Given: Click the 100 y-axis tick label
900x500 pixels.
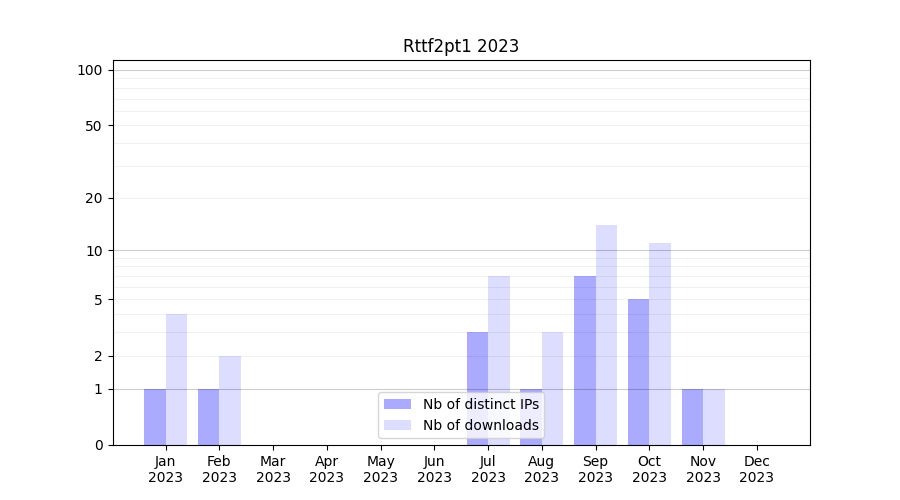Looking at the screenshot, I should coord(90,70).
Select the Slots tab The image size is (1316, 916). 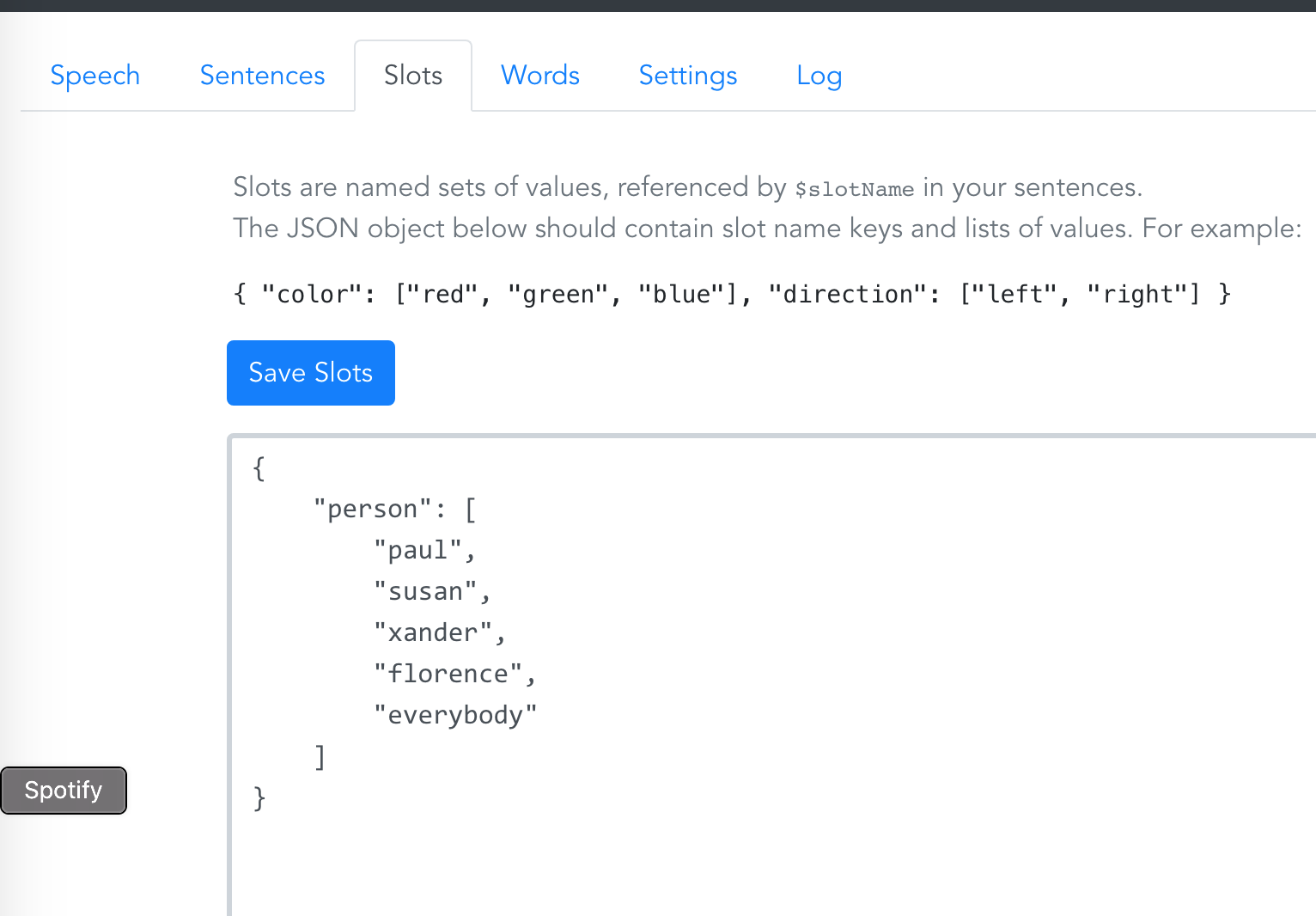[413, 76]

...

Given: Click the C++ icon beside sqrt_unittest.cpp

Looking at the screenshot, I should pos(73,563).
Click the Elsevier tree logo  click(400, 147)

## What this task involves
Starting at the line above that holds "Given: Click the C++" and ending at the line that holds "Click the Elsevier", transcribe each line exactly and include no other lines.

## Exercise answer
Given: Click the C++ icon beside sqrt_unittest.cpp

Looking at the screenshot, I should pos(73,563).
Click the Elsevier tree logo  click(400, 147)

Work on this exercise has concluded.